Even those who fell in love with last year's The Lord of the Rings: The Fellowship of the Ring may find themselves staggered by the sequel, The Lord of the Rings: The Two Towers. It is even wider in scope than the first movie, the filmmaking more thrilling, the emotions higher.

The end of Fellowship saw the breaking up of the band of adventurers whose mission is to deliver the dread ring of power to the fire where it was forged. The remaining warriors, with the noble Aragorn (Viggo Mortensen) at their head, were separated from the hobbits, two of whom were captured by Orcs (creatures not far evolved from the primordial ooze, trained by the treacherous sorcerer Saruman to make war). Frodo (Elijah Wood), the "halfling" entrusted with the ring, elected to journey on alone, accompanied only by Sam (Sean Astin), who defines his own life by the task of ensuring his master's safety.

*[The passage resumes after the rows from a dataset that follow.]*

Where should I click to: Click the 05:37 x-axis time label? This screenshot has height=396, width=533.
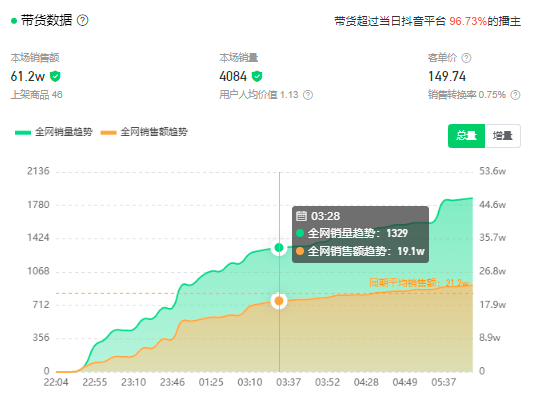pyautogui.click(x=444, y=382)
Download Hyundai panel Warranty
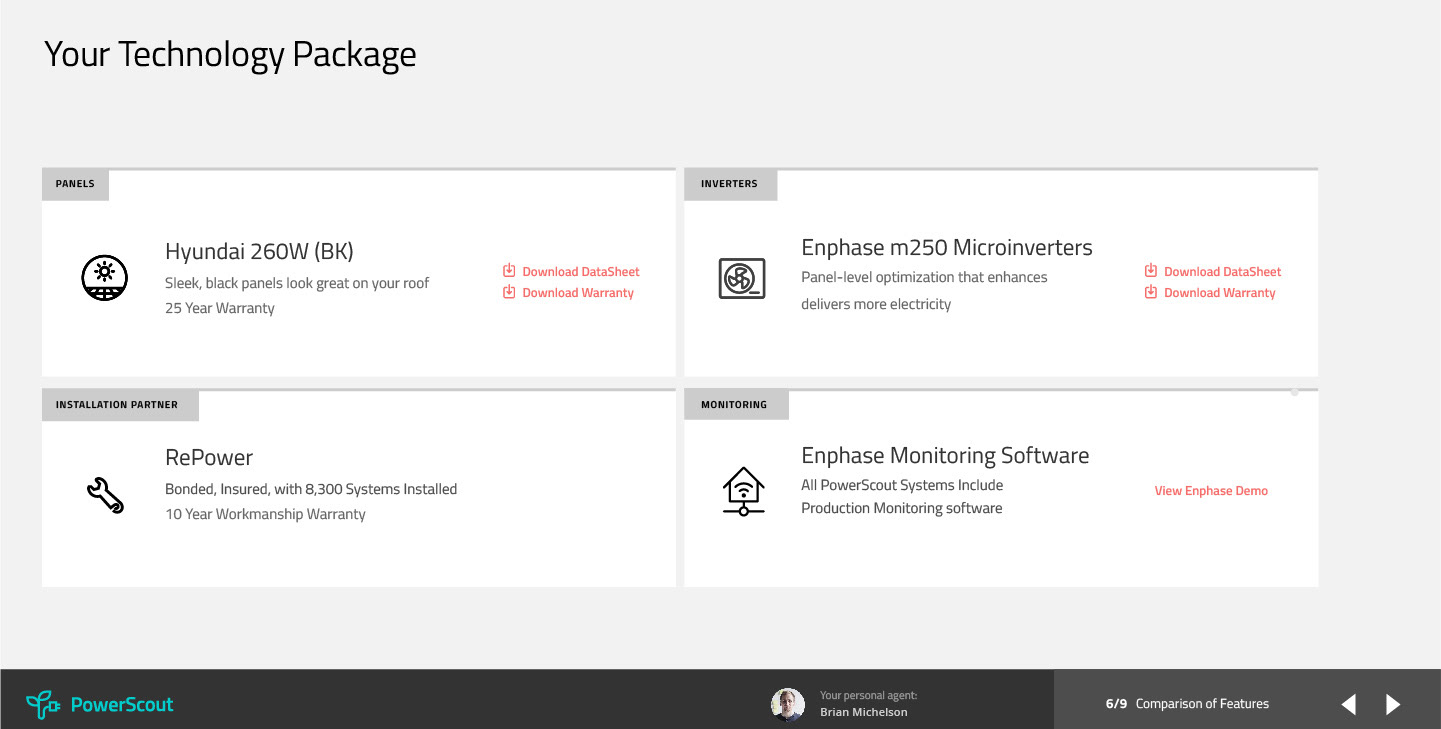Screen dimensions: 1441x729 [577, 293]
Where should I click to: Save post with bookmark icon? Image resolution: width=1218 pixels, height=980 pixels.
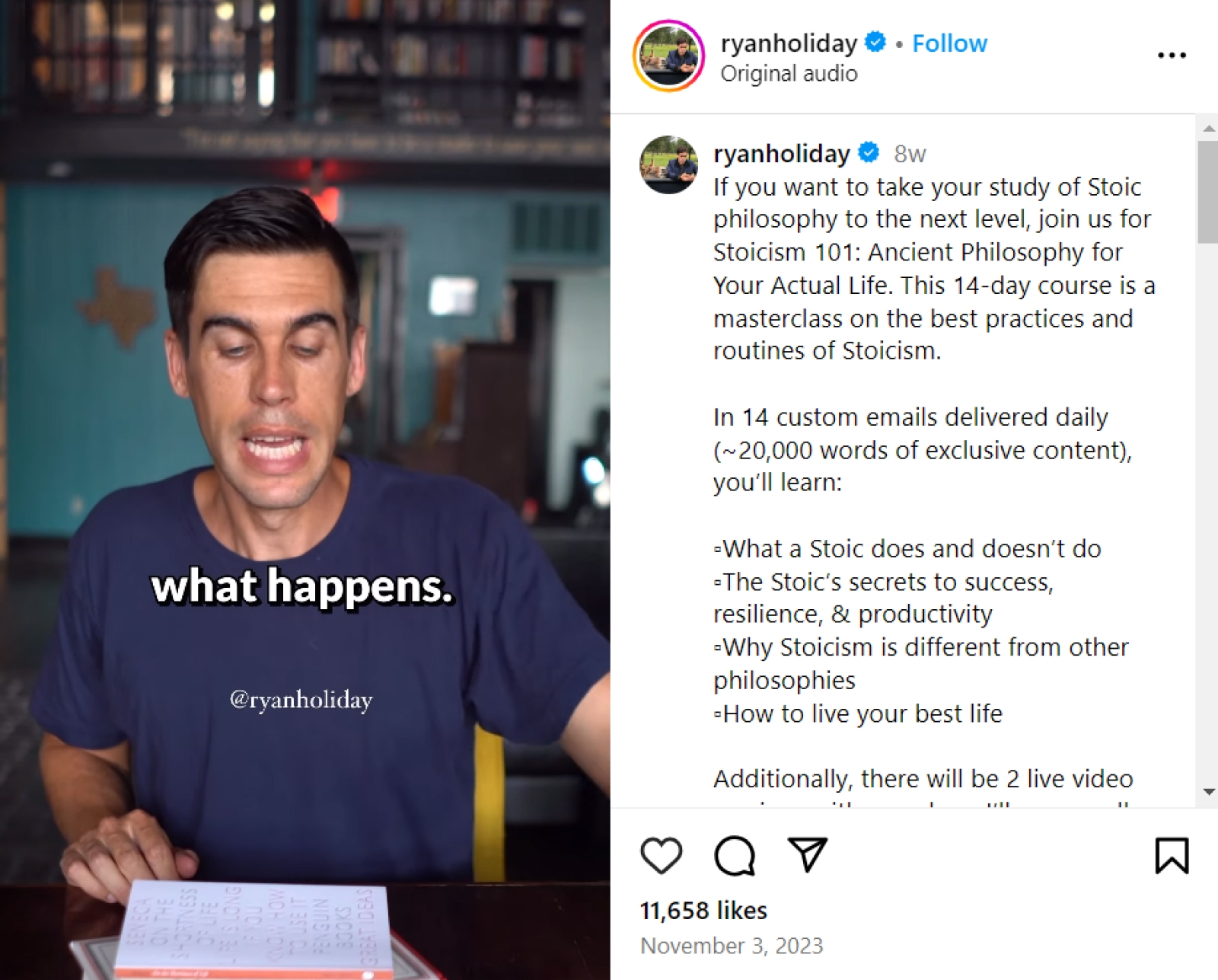pos(1172,855)
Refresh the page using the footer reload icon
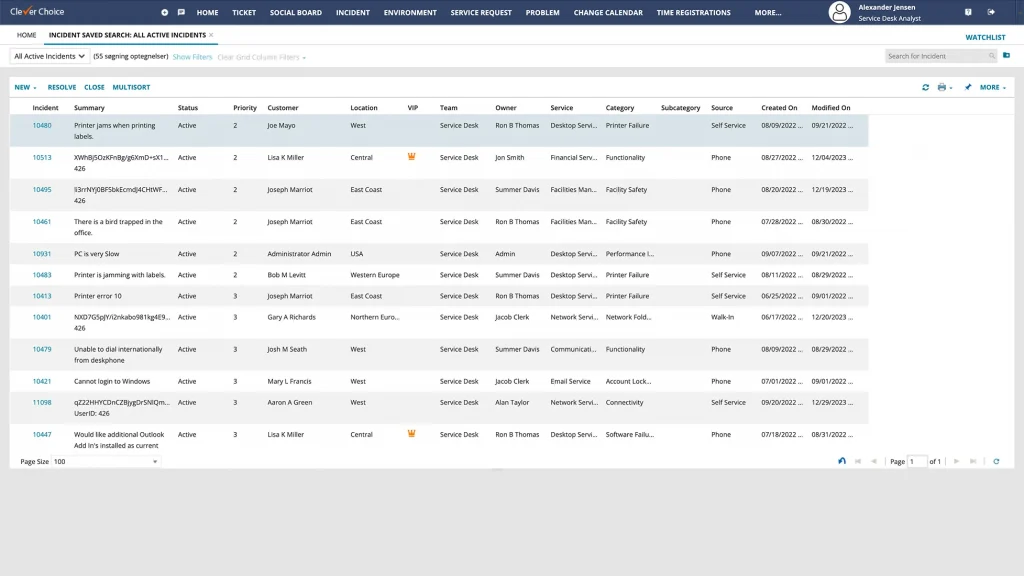This screenshot has width=1024, height=576. (x=996, y=461)

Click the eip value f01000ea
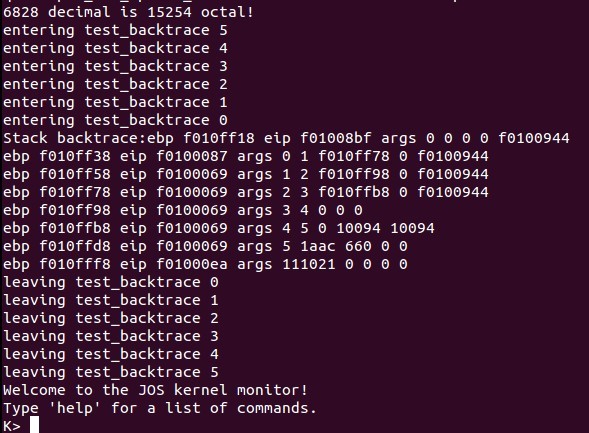(192, 264)
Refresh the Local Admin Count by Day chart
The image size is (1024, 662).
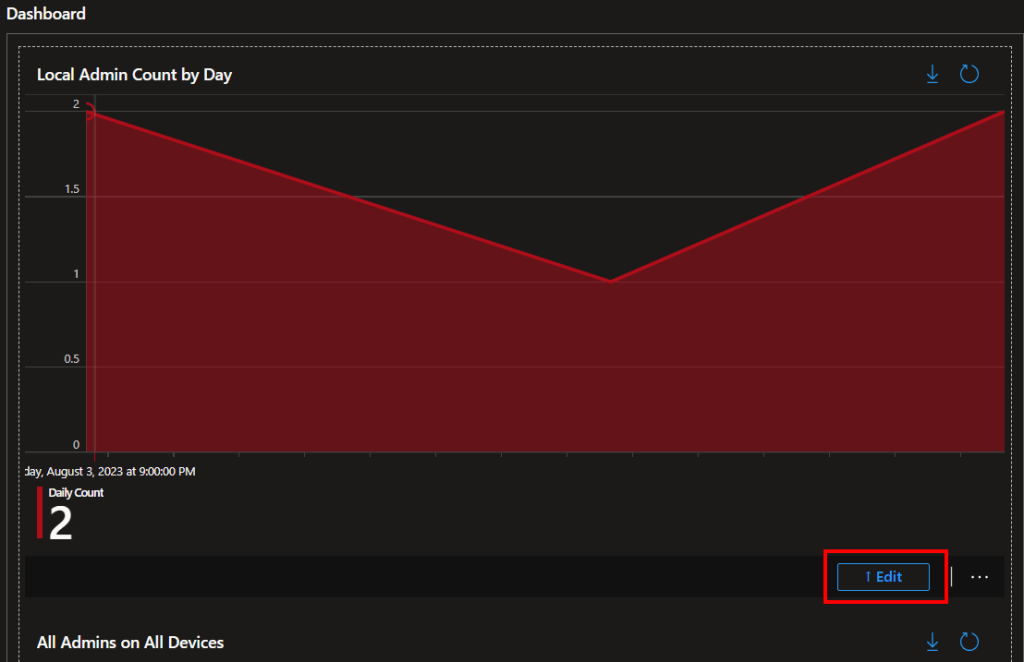coord(968,75)
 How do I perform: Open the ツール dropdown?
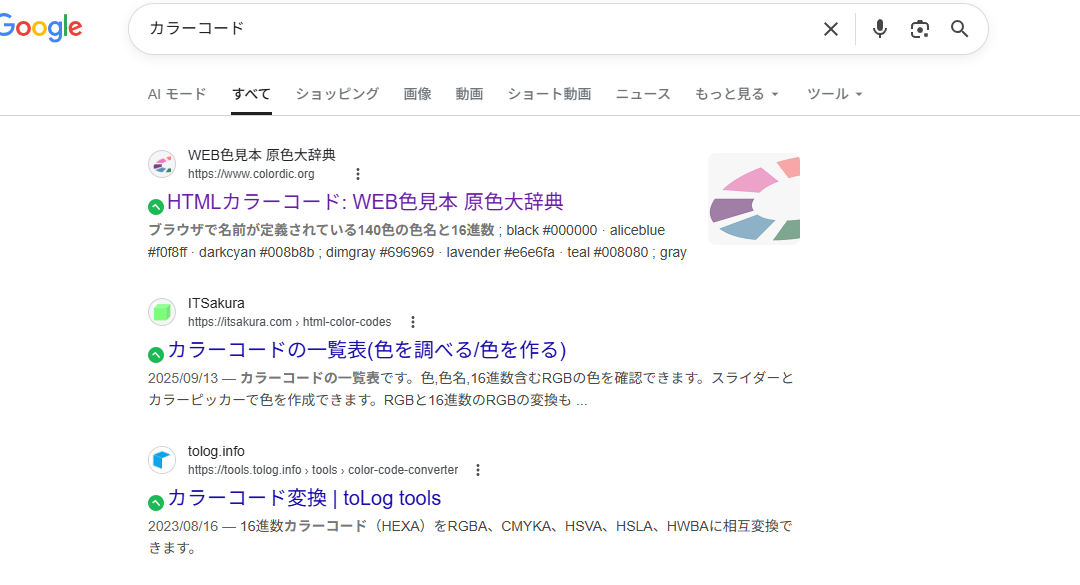(x=834, y=94)
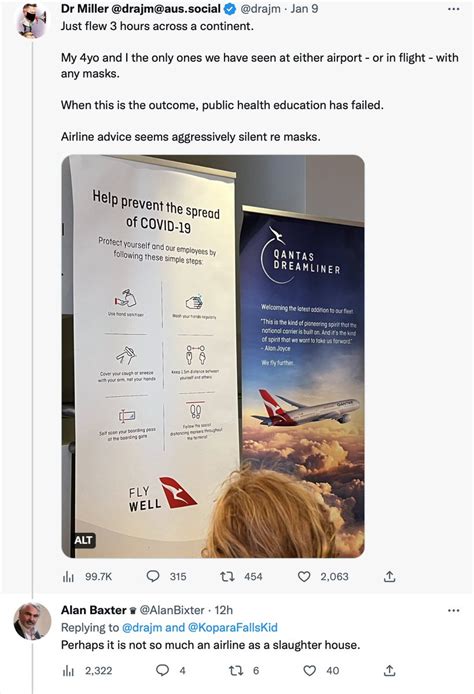Image resolution: width=474 pixels, height=694 pixels.
Task: Open Alan Baxter's profile avatar
Action: [32, 621]
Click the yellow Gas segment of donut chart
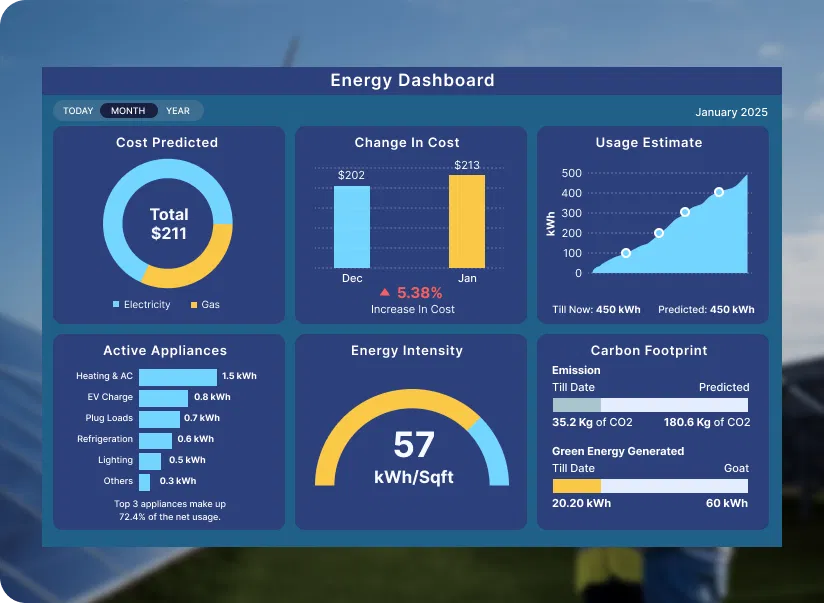The height and width of the screenshot is (603, 824). (x=196, y=260)
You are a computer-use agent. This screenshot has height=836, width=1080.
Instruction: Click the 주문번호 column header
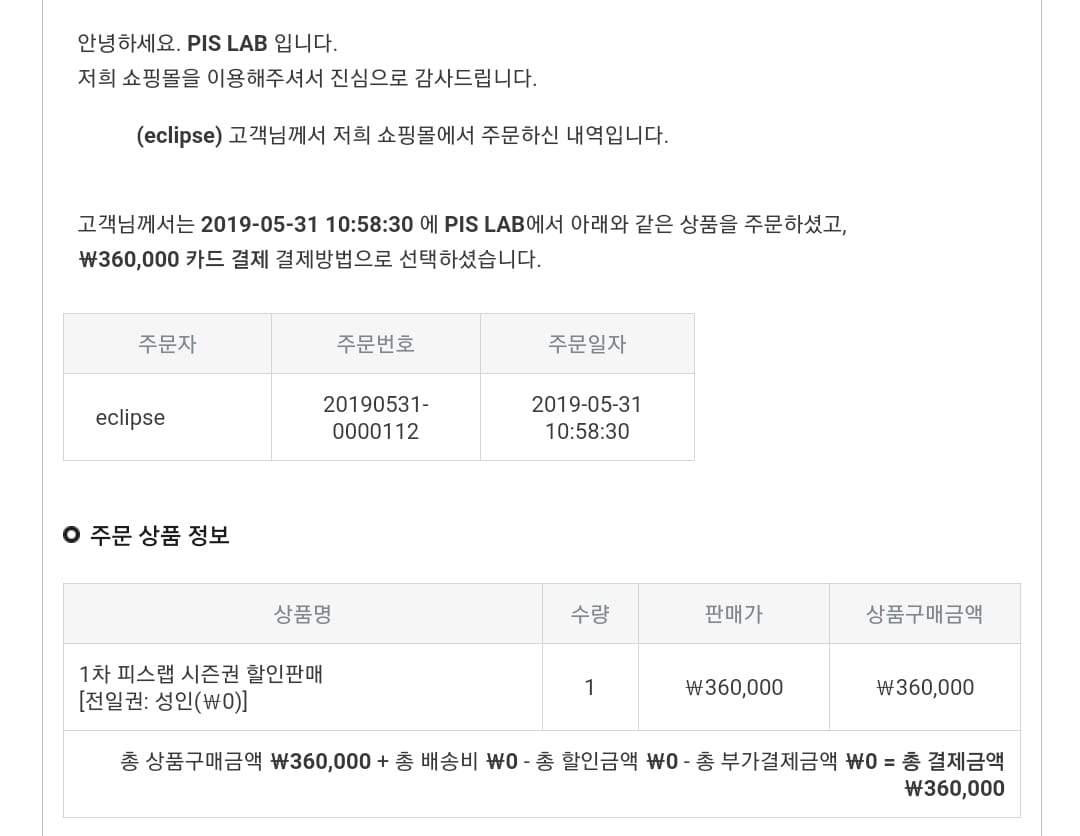tap(375, 344)
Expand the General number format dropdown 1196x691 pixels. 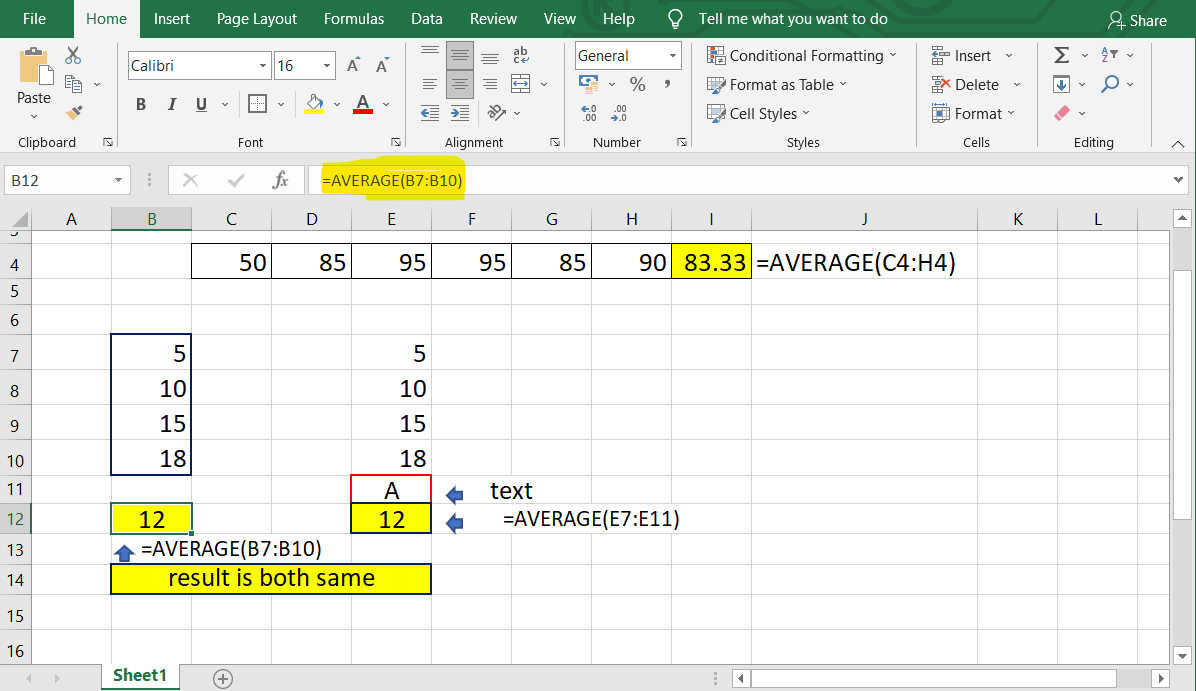tap(673, 56)
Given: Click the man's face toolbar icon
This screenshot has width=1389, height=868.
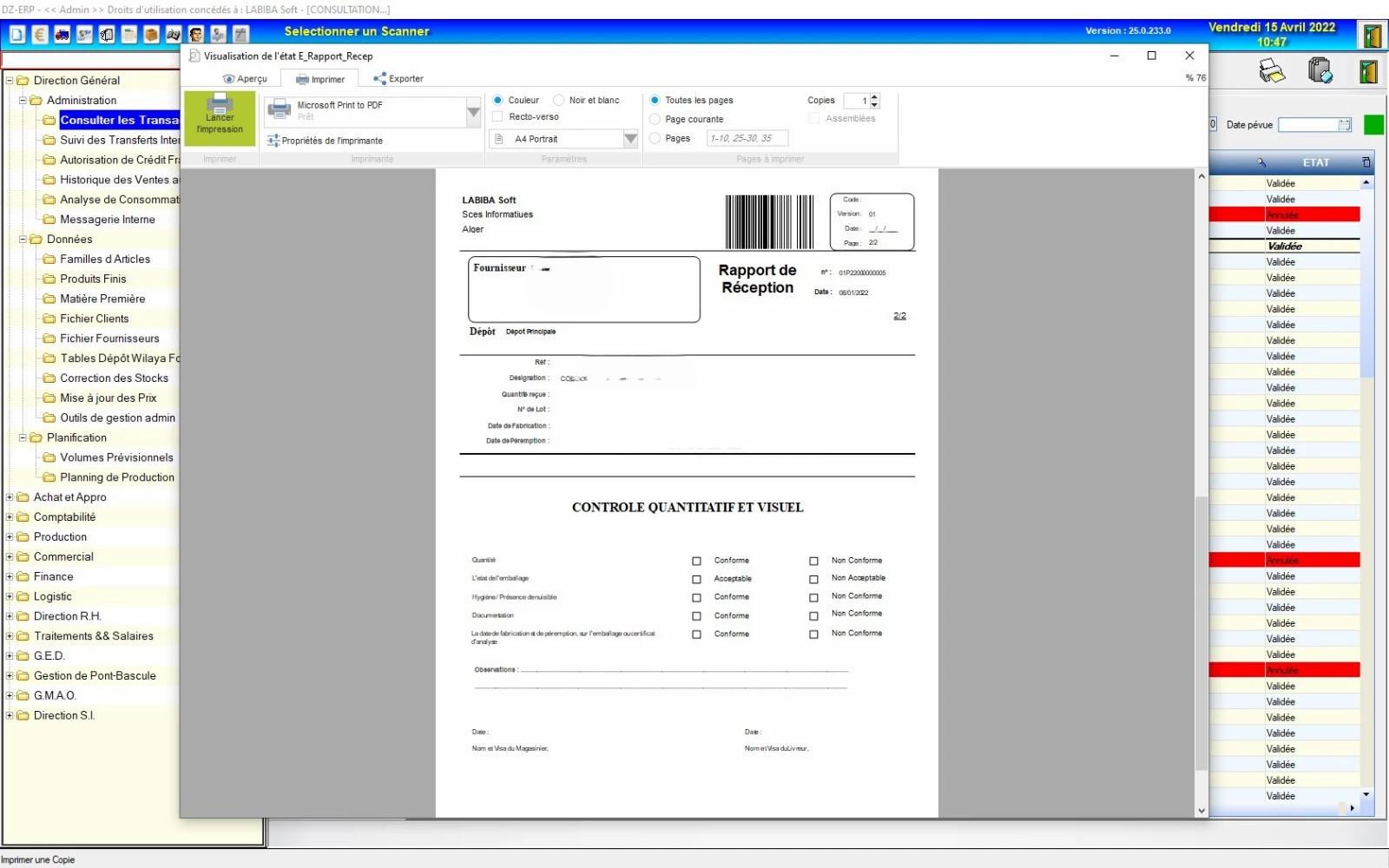Looking at the screenshot, I should coord(196,35).
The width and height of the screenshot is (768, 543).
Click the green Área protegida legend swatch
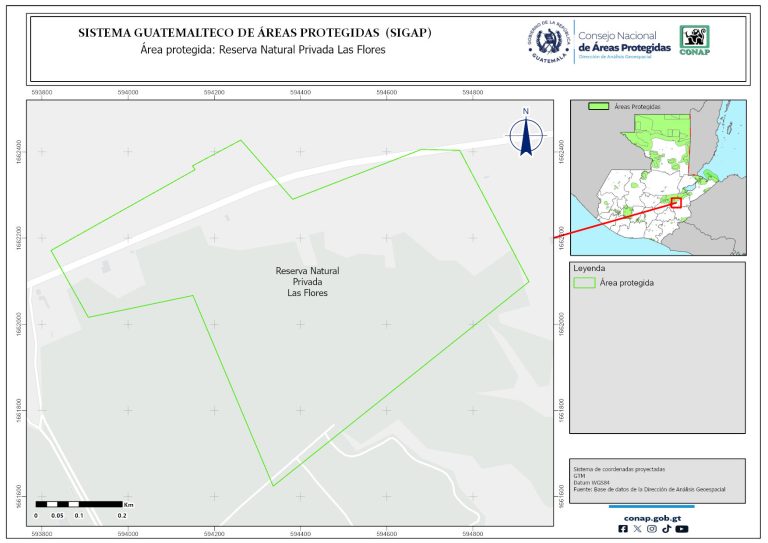584,283
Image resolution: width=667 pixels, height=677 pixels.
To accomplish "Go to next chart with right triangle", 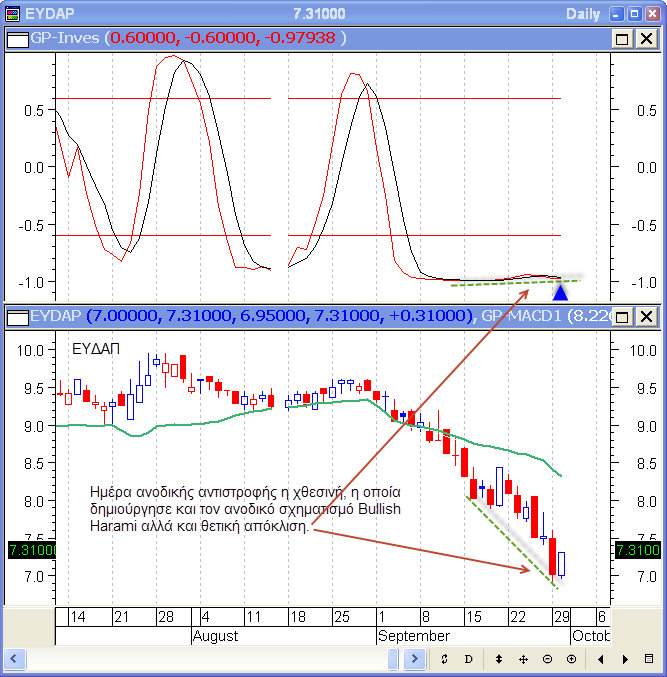I will tap(624, 660).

Tolkien made the transitional volume of the trilogy episodic, handling the fates of these groups separately. But director Peter Jackson and his co-writers, Fran Walsh, Philippa Boyens and Stephen Sinclair, have chosen to intercut the three plots, culminating in a triple climax involving the battle of Helm's Deep; the attack on Saruman's realm, Isengard, by the benevolent tree spirits, the Ents, who are driven to a rare fury by the destruction of the ancient wooded land; and Frodo and Sam's efforts to persuade Faramir (David Wenham), the warrior prince who has captured them and views the ring as a prize that can restore his beleaguered homeland's glory, that the ring is actually an evil token and can bring only destruction.

Dramatically this reconfiguration is brilliant. Wound together in this fashion, the stories tug us over one cliff after another. The three hours are kinetic, physically compelling. At the end we're breathless. (Jackson's fondness for crane shots that swing out over panoramas of the immense New Zealand landscape helps create that experience.)

Emotionally, too, the structure is powerful: the themes play back and forth across the narrative, linking displays of courage, loyalty and selflessness while giving glints of temptation and treachery. It feels like one story, an essential story that the ages haven't eroded: the story of the fight for humanity to keep alive the sacred spark. And it's a complex story, because it illustrates that both that spark and the shadow of darkness lie in every heart.

The emblem of that darkness in the heart is Gollum (played by the remarkable Andy Serkus), a hunched, diminutive being with crooked teeth and a spine like a fish scale and huge, clear eyes like jewels. Tolkien based Gollum on a character out of Teutonic mythology--the gold-lusting dwarf Wagner called Alberich in The Ring of the Nibelungs. But in The Two Towers, where he trails Frodo with the aim of reclaiming the ring, his "precious," Gollum speaks in two voices. Sometime he is the subservient guide who leads Frodo and Sam across the tricky, swamp-infested regions, and at other times he is dominated by the evil tempter, urging Gollum to kill the hobbits and retreat with the ring into his loneliness. (In a particularly creepy scene, he huddles against a rock, one hand reaching out to rub the opposite shoulder, like a mother cradling a frightened child.)

Sam is repelled by Gollum. He thinks he's a leech and immune to soft feelings, and he insults him. Frodo insists on calling him by the name he was born with, Sméagol. To Frodo, who can feel the weight of the ring with every step, who fears his soul is being eaten away by it, this misbegotten creature is a tragic figure, the victim of a power it could not withstand.

The way character after character in these movies is beset by temptation--including Faramir and his brother Boramir (whose heroic death at the end of Fellowship symbolized his triumph over his lust for the ring's power) and Saruman (Christopher Lee), once a good wizard--bear out Frodo's vision. Jackson shepherds a magnificent cast (including Ian McKellen, Bernard Hill, John Rhys-Davies, Liv Tyler, Brad Dourif and Miranda Otto) through sequences that pay tribute to Fritz Lang and Akira Kurosawa (the battle in the rain recalls both Seven Samurai and Ran). By the end of The Two Towers you feel he's standing shoulder to shoulder with those directors.

Steve A. Vineberg

Steve Vineberg teaches at the College of the Holy Cross.